473,787 Members | 2,931 Online
Bytes | Software Development & Data Engineering Community
+ Post

Home Posts Topics Members FAQ

Performance measurement and optimization levels


For instance, we need to measure performance
of assignment 'ch1 = ch2' where ch1 and ch2 are of char type.
We need to do that for different optimization levels of the same compiler.
Here is some test program.
Environment
-----------
Windows 2000
Intel (R) Celeron (R) CPU 1.70 GHz
GNU g++ 3.3.1 (cygming special), MINGW

========== C++ code : foo.cpp : BEGIN ==========
// Note. To simplify this demo program
// the clock() return value isn't checked
// ---------------------------------------------
#include <ctime>
#include <iostream>
using namespace std;

int main()
{
clock_t t0, tn;
unsigned long i = 0;
char ch;

#define REPETITIONS 100000000

t0 = clock ();
for (i = 0; i < REPETITIONS; i++) {}
tn = clock ();
cout << "Do noting : " << (tn - t0) << " ticks" << endl;

t0 = clock ();
for (i = 0; i < REPETITIONS; i++) ch = 'a';
tn = clock ();

cout << "Do something : " << (tn - t0) << " ticks" << endl;

return 0;
}
========== C++ code : foo.cpp : END ============
========= Compilation : BEGIN =========

$ g++ --version
g++ (GCC) 3.3.1 (cygming special)
[---omitted---]

$ g++ -mno-cygwin foo.cpp -o a0

$ g++ -mno-cygwin -O1 foo.cpp -o a1

$ g++ -mno-cygwin -O2 foo.cpp -o a2

$ g++ -mno-cygwin -O3 foo.cpp -o a3

$ wc *.exe
394 5333 424460 a0.exe
398 5294 424460 a1.exe
397 5293 424460 a2.exe
396 5303 424478 a3.exe
1585 21223 1697858 total

========= Compilation : END ===========
========= Run : BEGIN =========

$ a0
Do noting : 250 ticks
Do something : 371 ticks

$ a1
Do noting : 120 ticks
Do something : 130 ticks

$ a2
Do noting : 120 ticks
Do something : 120 ticks

$ a3
Do noting : 120 ticks
Do something : 120 ticks

========= Run : END ===========
We can see that only a0 generates believable results.
Most probably, assignment ch = 'a' in a1, a2, a3 is performed without loop.

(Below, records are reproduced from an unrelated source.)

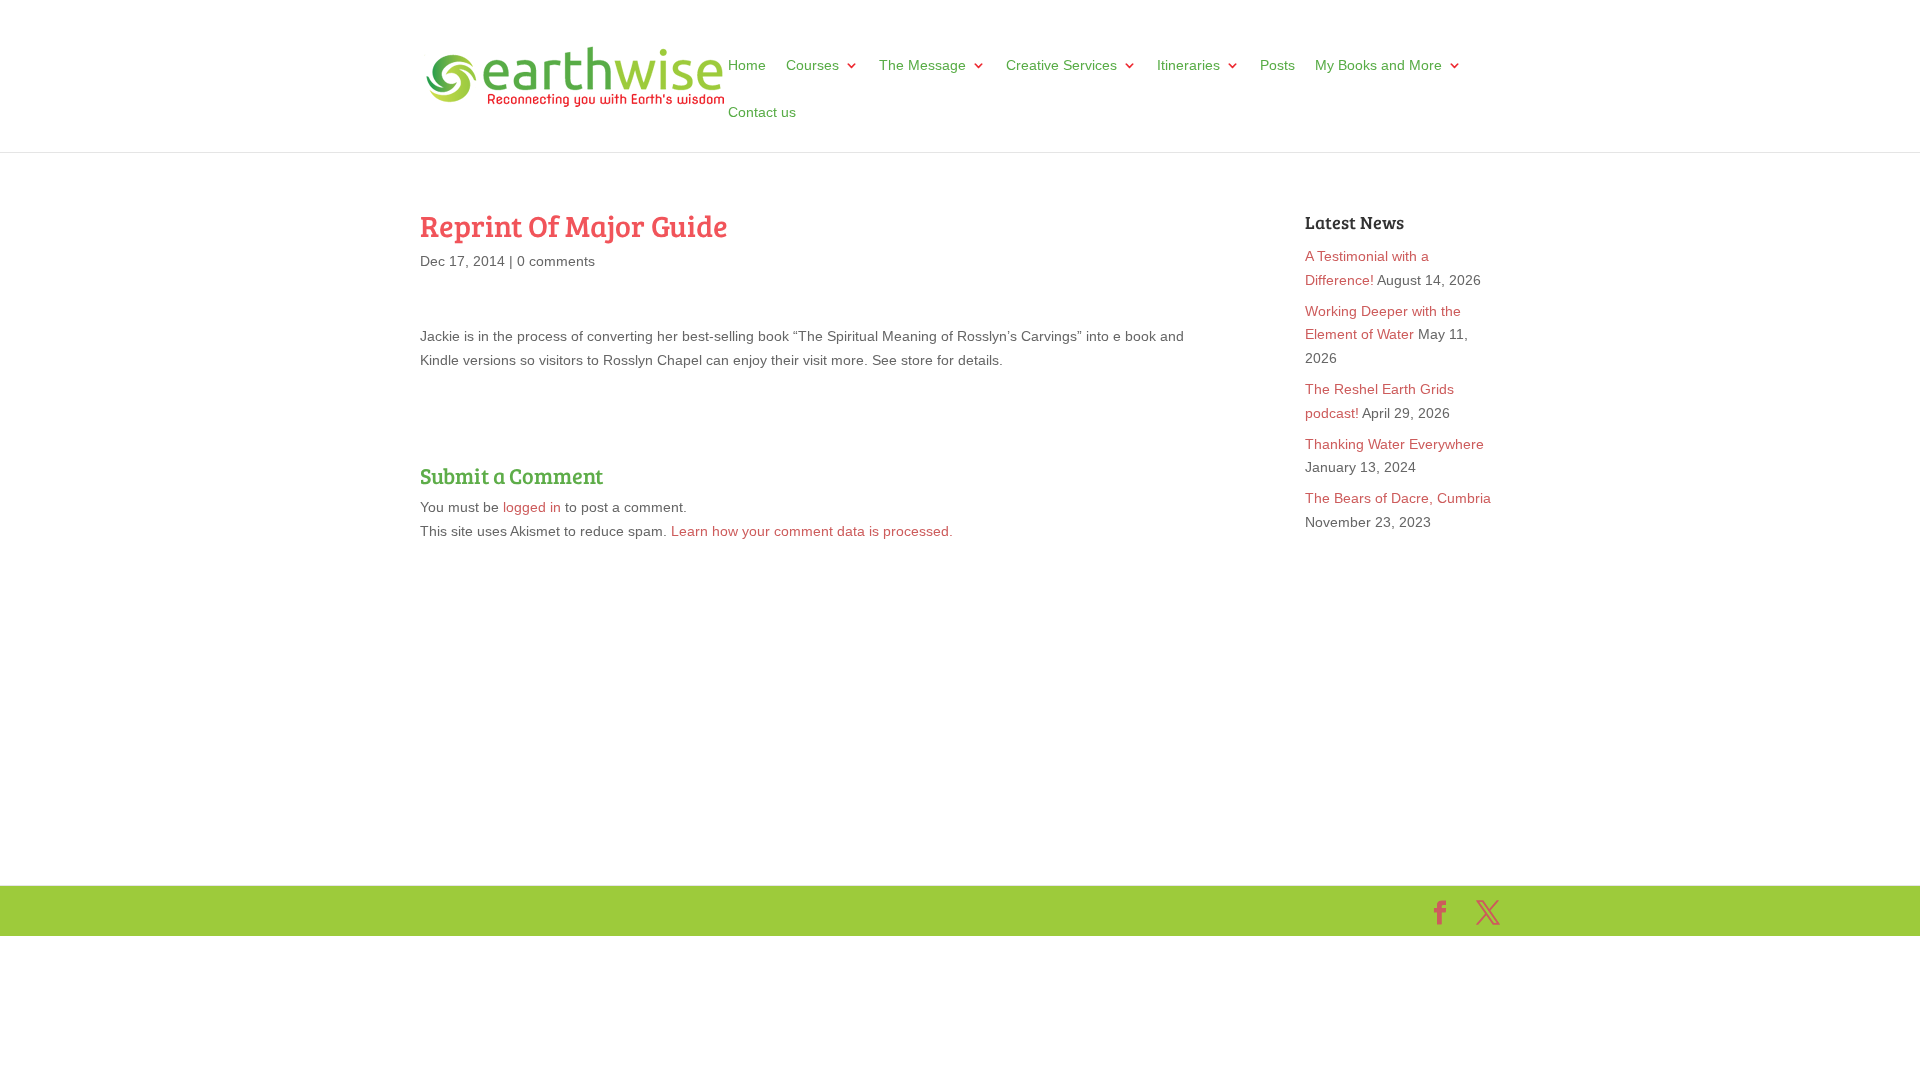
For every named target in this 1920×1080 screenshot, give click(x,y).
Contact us (762, 112)
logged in (532, 507)
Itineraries (1188, 65)
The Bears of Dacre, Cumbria (1398, 498)
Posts (1277, 65)
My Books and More (1378, 65)
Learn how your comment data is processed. (812, 531)
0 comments (556, 261)
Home (747, 65)
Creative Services (1061, 65)
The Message (922, 65)
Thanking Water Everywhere (1394, 444)
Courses (812, 65)
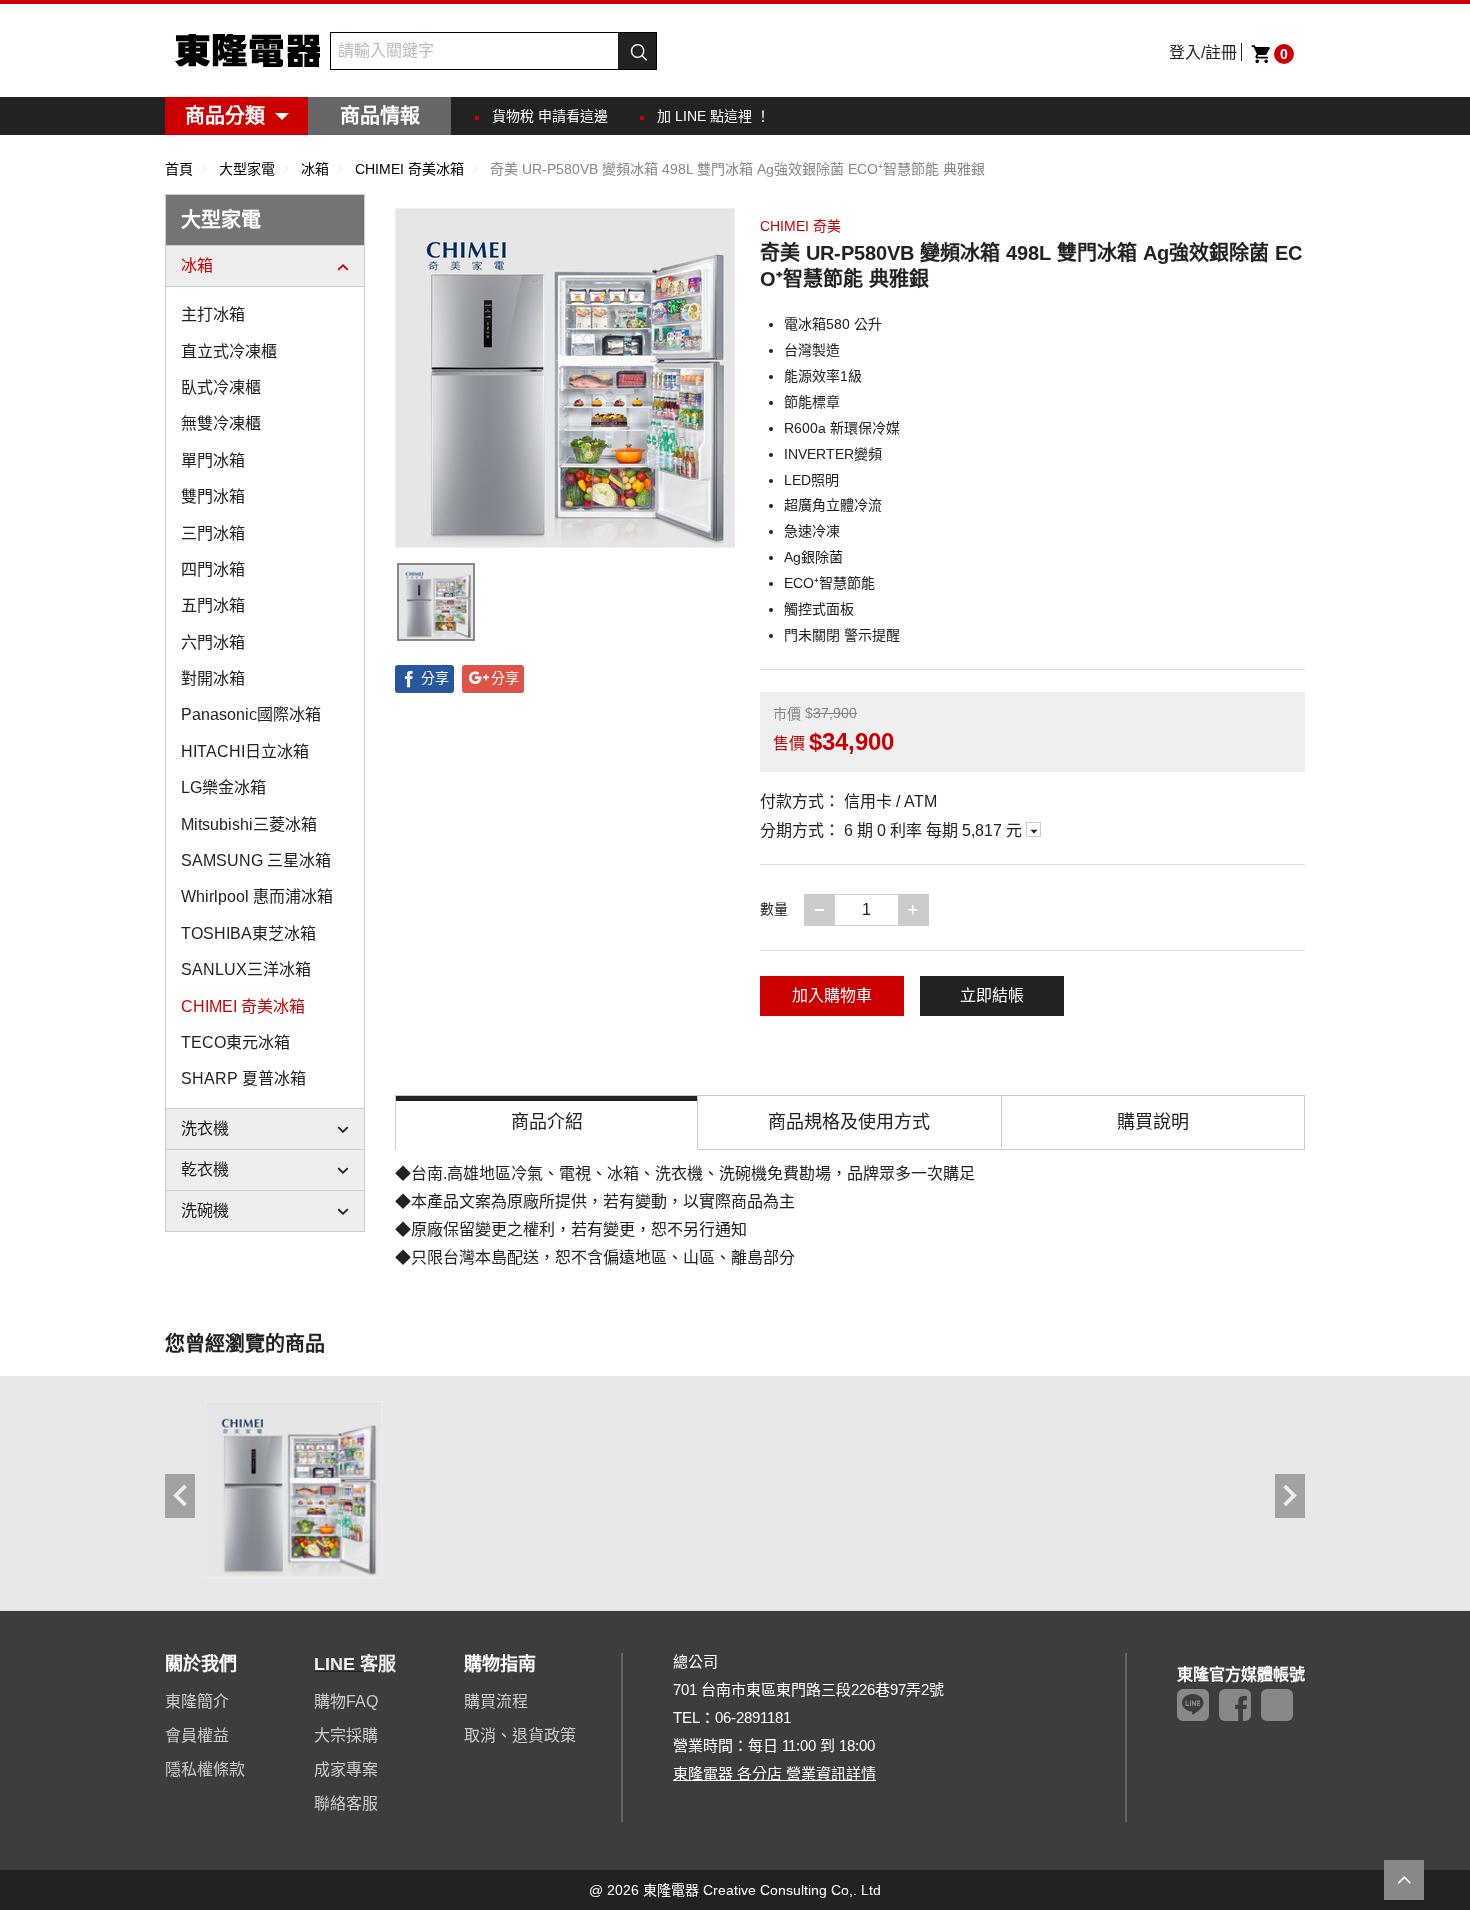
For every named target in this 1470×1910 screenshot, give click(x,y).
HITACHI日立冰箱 (245, 751)
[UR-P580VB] (436, 602)
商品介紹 (547, 1122)
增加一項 (927, 908)
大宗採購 (346, 1735)
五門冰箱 (213, 605)
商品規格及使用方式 (849, 1122)
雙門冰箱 (213, 496)
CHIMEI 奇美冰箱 (243, 1006)
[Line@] (1193, 1705)
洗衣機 (205, 1128)
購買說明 (1153, 1122)
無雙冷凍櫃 (221, 423)
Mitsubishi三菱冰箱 (249, 824)
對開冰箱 (213, 678)
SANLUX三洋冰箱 (246, 969)
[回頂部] (1404, 1880)
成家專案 (346, 1769)
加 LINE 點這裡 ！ (713, 116)
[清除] (607, 51)
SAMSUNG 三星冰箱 (256, 860)
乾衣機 (205, 1169)
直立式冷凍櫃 (229, 351)
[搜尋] (637, 51)
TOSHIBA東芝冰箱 (248, 933)
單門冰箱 (213, 460)
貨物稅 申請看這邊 (550, 116)
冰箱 (197, 265)
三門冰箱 (213, 533)
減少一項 (834, 908)
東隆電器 (247, 50)
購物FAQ (346, 1701)
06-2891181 (753, 1717)
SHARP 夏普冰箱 (243, 1078)
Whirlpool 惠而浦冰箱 (257, 896)
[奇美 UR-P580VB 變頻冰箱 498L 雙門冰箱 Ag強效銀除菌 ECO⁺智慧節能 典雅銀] (293, 1489)
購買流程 (496, 1701)
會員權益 (197, 1735)
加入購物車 (832, 995)
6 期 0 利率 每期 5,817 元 (935, 830)
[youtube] (1277, 1705)
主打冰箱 (213, 314)
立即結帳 (992, 995)
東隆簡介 (197, 1701)
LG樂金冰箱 (223, 787)
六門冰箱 (213, 642)
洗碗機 (205, 1210)
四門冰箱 (213, 569)
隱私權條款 (205, 1769)
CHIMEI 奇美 (800, 226)
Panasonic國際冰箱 (251, 714)
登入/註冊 (1203, 52)
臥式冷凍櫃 (221, 387)
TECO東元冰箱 (235, 1042)
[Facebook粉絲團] (1235, 1705)
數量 (774, 909)
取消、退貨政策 (520, 1735)
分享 (435, 678)
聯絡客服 (346, 1803)
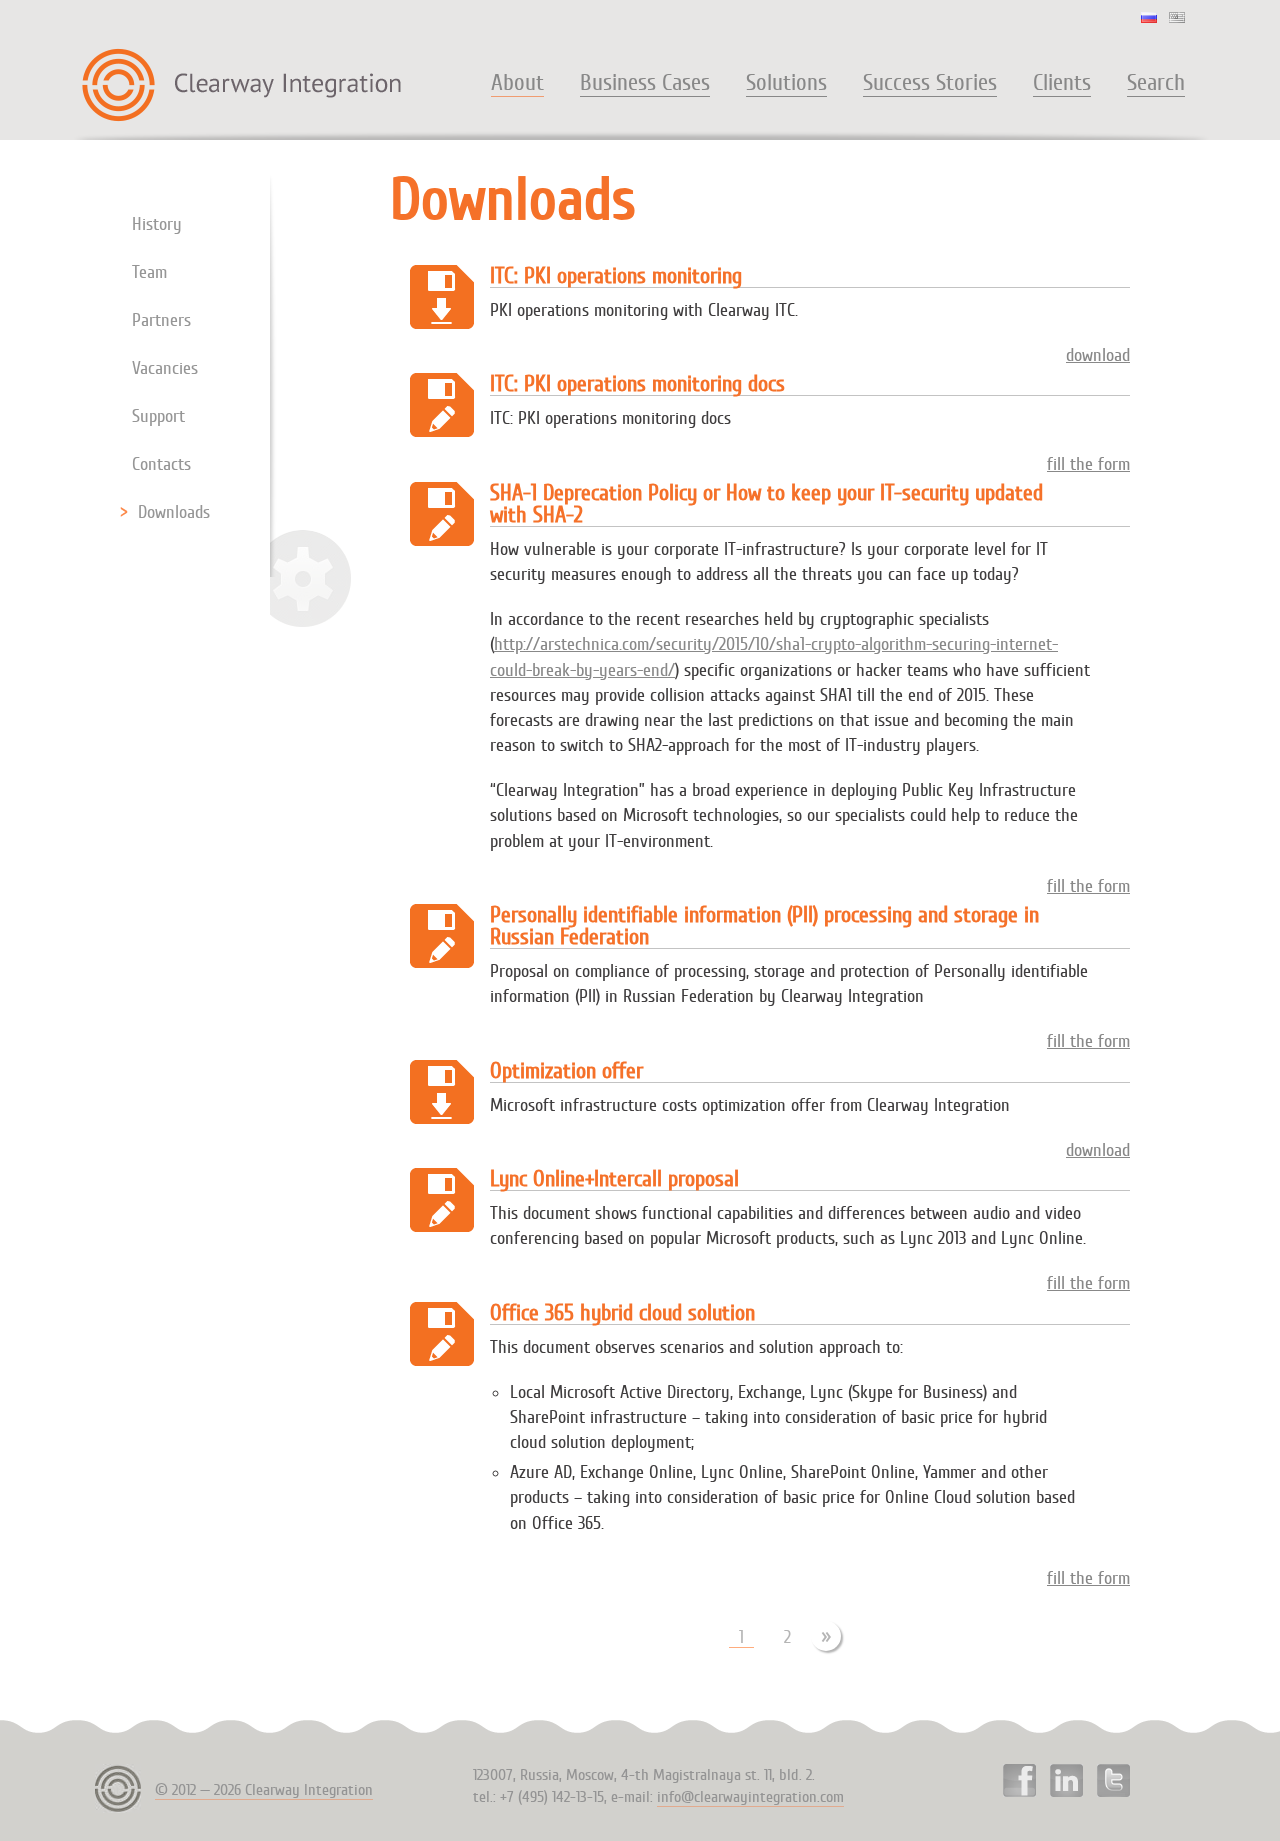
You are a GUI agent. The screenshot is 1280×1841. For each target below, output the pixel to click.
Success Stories (930, 83)
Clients (1062, 83)
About (517, 83)
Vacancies (165, 368)
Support (158, 416)
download (1098, 355)
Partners (161, 320)
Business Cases (645, 83)
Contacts (161, 464)
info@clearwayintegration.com (750, 1797)
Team (149, 272)
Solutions (786, 83)
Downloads (174, 512)
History (157, 224)
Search (1156, 83)
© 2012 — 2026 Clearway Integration (264, 1790)
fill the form (1088, 464)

So, how should one measure performance in the program above for optimization levels O1, O2, O3?
--
Alex Vinokur
http://mathforum.org/library/view/10978.html
http://sourceforge.net/users/alexvn

Jul 22 '05 #1
3 2149
On Wed, 21 Jul 2004 08:40:45 +0300, Alex Vinokur wrote:

For instance, we need to measure performance
of assignment 'ch1 = ch2' where ch1 and ch2 are of char type.
We need to do that for different optimization levels of the same compiler.
Very likely this specific operation will be the same at all levels -- some
approximation of mov ch1, ch2.

....

(Source and build commands kept for context) t0 = clock ();
for (i = 0; i < REPETITIONS; i++) {}
tn = clock ();
cout << "Do noting : " << (tn - t0) << " ticks" << endl; t0 = clock ();
for (i = 0; i < REPETITIONS; i++) ch = 'a';
tn = clock ();
cout << "Do something : " << (tn - t0) << " ticks" << endl;
$ g++ -mno-cygwin foo.cpp -o a0
$ a0
Do noting : 250 ticks
Do something : 371 ticks $ g++ -mno-cygwin -O1 foo.cpp -o a1
$ a1
Do noting : 120 ticks
Do something : 130 ticks .... $ g++ -mno-cygwin -O3 foo.cpp -o a3
$ a3
Do noting : 120 ticks
Do something : 120 ticks We can see that only a0 generates believable results.
Most probably, assignment ch = 'a' in a1, a2, a3 is performed without loop.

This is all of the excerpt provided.